Queda claro que, no se considera “malo” el que las personas quieran estar bien con ellas mismas, es decir, que busquen el logro de su autoestima, mediante la corroboración del espejo; sin embargo, la satisfacción o insatisfacción que se crea ante el logro o imposibilidad de conseguir la imagen implantada socialmente, causa una reafirmación de la estima de cada individuo, bien sea de inferioridad o de superioridad, provocando de manera directa la seguridad o inseguridad de sus conductas y acciones.

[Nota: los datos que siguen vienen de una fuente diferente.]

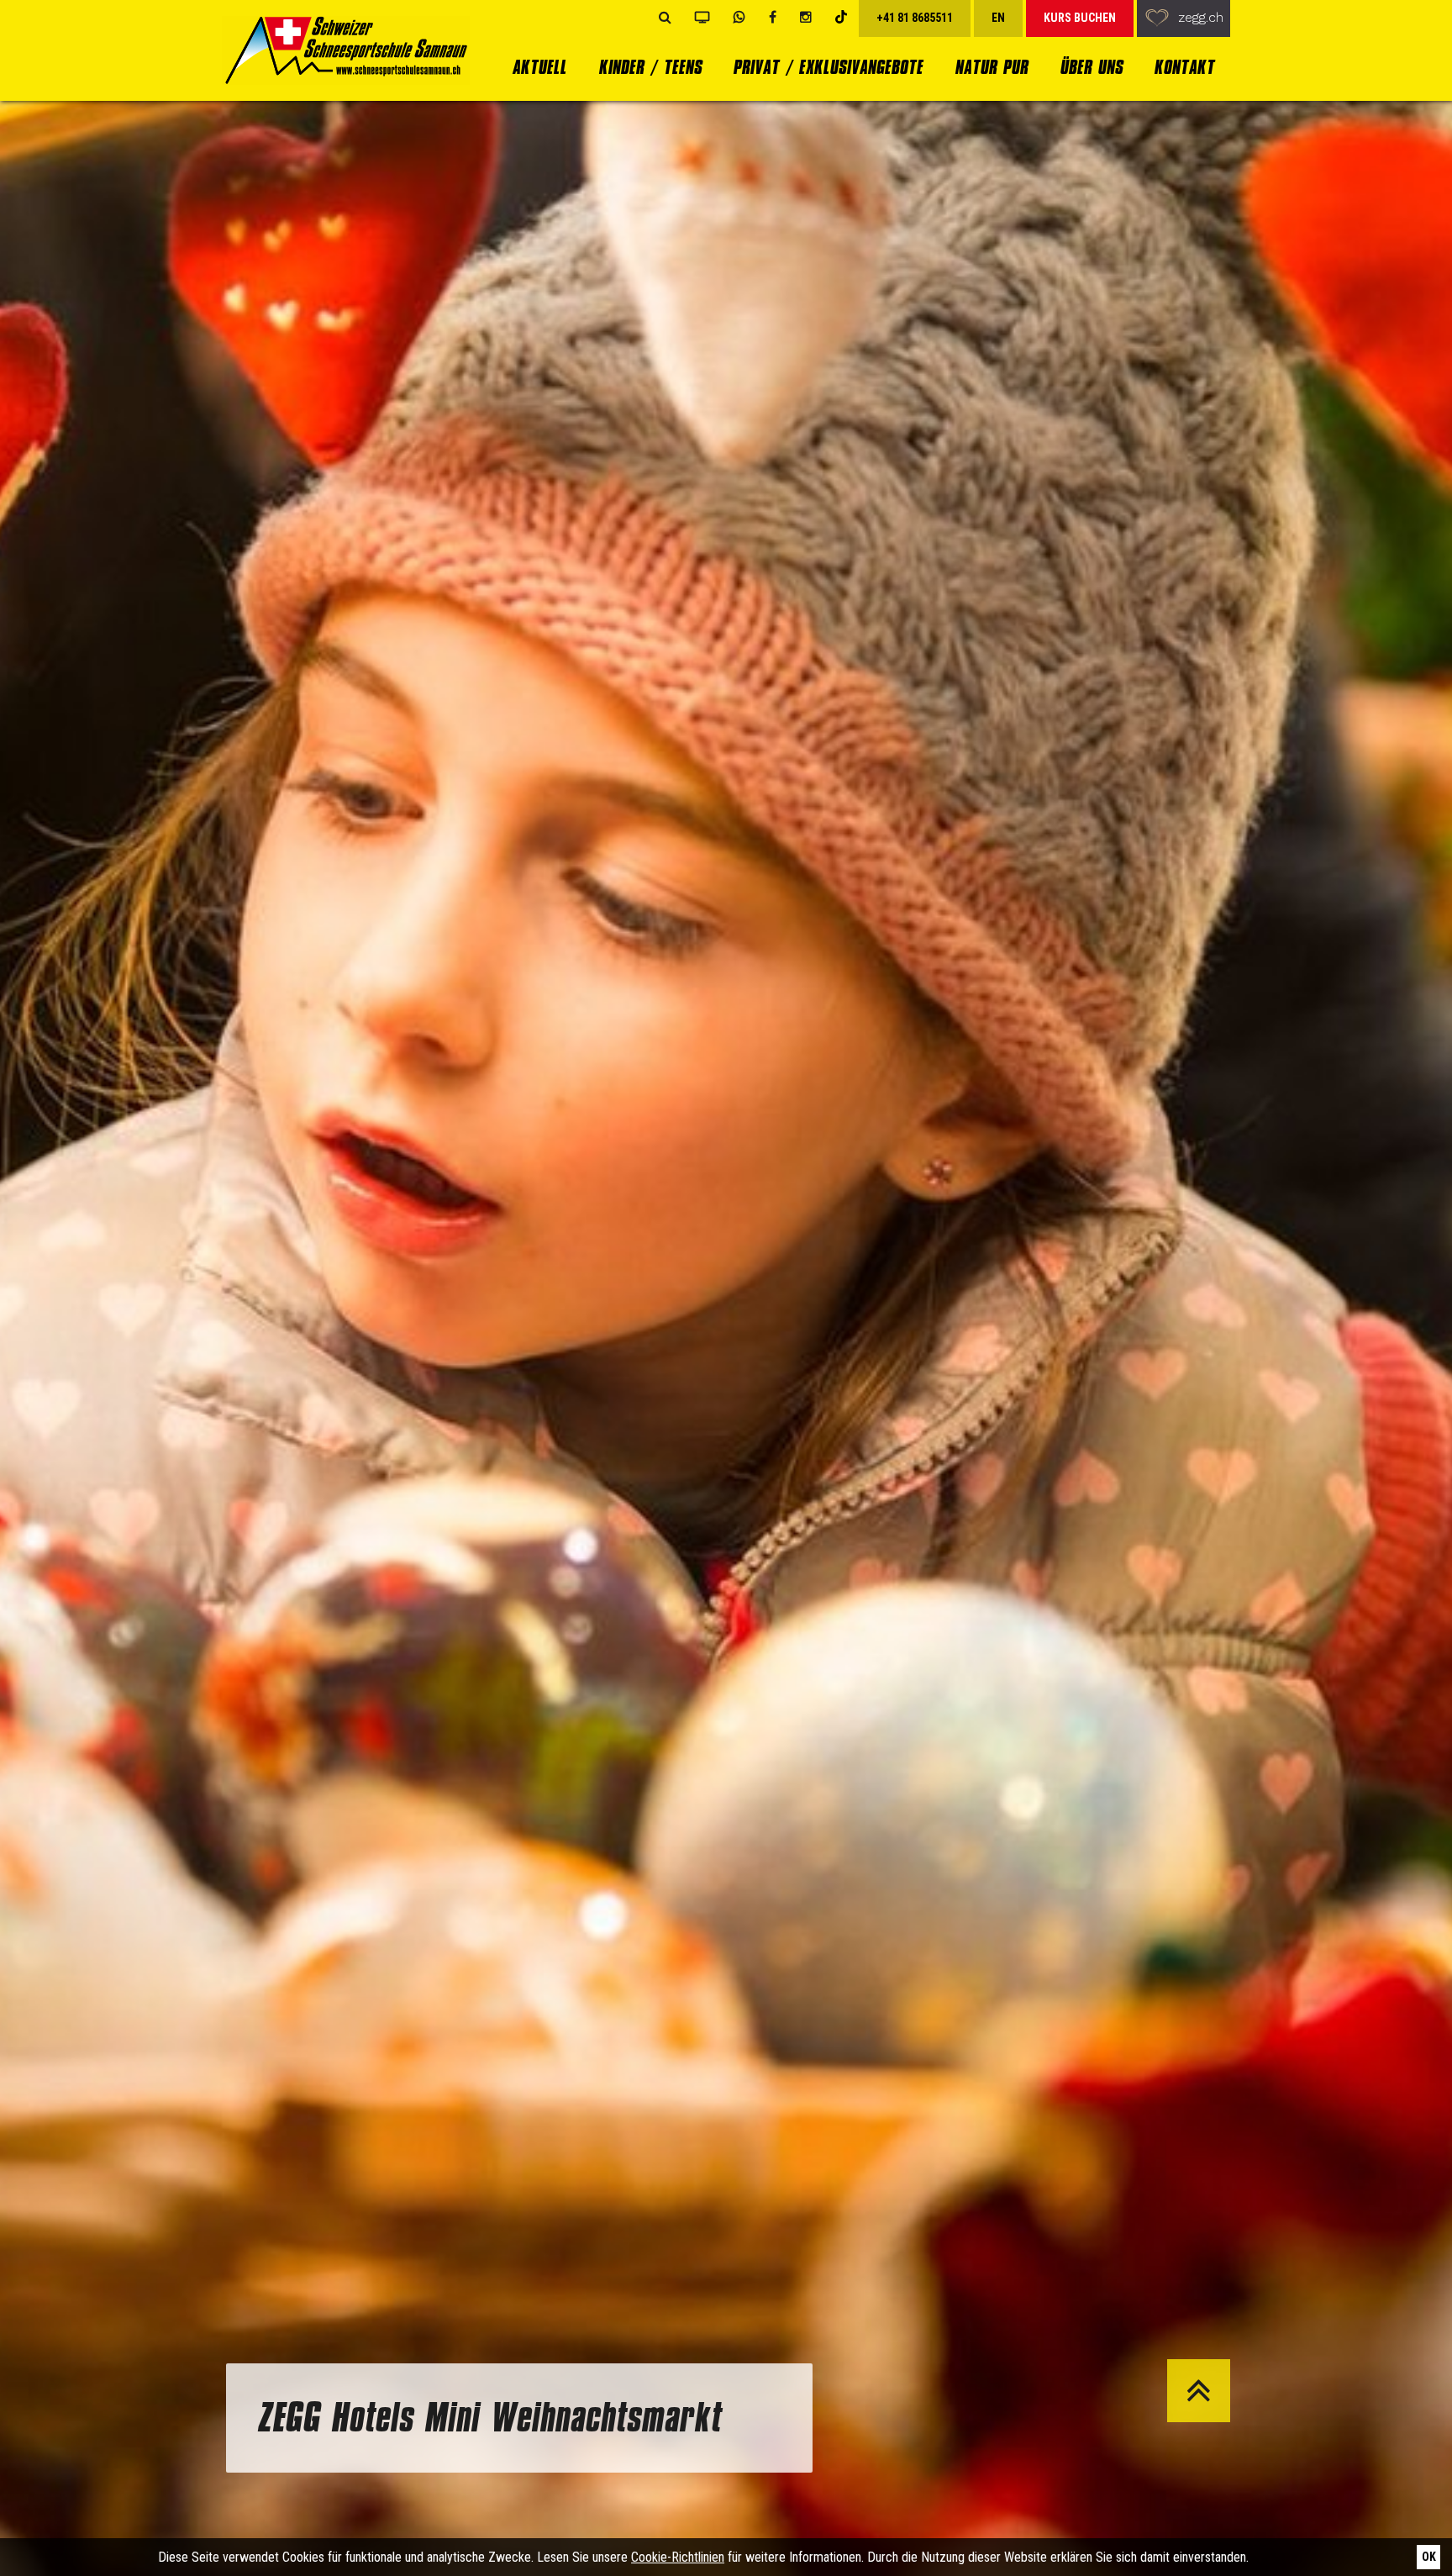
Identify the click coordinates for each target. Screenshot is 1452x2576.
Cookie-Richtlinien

Como parte de la educación integral que debemos efectuar en escuelas, familias y medios de comunicación en general, se deben puntualizar ciertos aspectos:
La confirmación visual a través del espejo, si bien es importante para la gran mayoría de las personas, es solo el elemento de inicio; porque después de conocer algunas de las características de ellas, dicha imagen se corrobora o se desdibuja.
Encontramos personas que cumplen con todos los elementos para ser considerados visualmente como aceptables o hasta extraordinarios en la percepción de los demás; pero al paso de darse a conocer en acciones, actitudes, valores y formas de comportamiento, se puede confirmar o definitivamente ser rechazadas, no obstante, lo perfecto de su imagen.
En lo referente a la vinculación que se tiene entre el espejo y la estima de las personas, se debe tener claro que la visión y la imagen que refleja, resulta “fría” e “irreal” si es comparada contra los estereotipos implantados por la moda; el “salirse del espejo” implicaría estar “de este lado” en las diferentes realidades que se viven.
Al estar “fuera del espejo”, resulta impresionante reconocer las múltiples formas visuales, auditivas y otras, que de manera “real” las personas aprecian en él o en ella: “…me encantan las personas que usan lentes; se ven atractivas” “me gustan las personas que sonríen, así, agradable y de manera franca, natural” “…me encanta la forma en que habla” “…la forma en que camina y mueve sus manos” “…definitivamente su mirada” “…que sea alegre”.
Parte importante de educar integralmente, nos lleva a fomentar personas que tengan la seguridad en sus acciones y comportamientos, con autoestima equilibrada; una forma de hacerlo, definitivamente es el lograr rescatar y “sacar del espejo” la imagen comparada contra ideales imposibles de cumplir para gran parte de la población y fomentar que: Definitivamente, en todas las personas existe algo que en los demás, en el otro u otra, hacen “click” y al ser reconocido por esa acción o característica, seamos aceptados.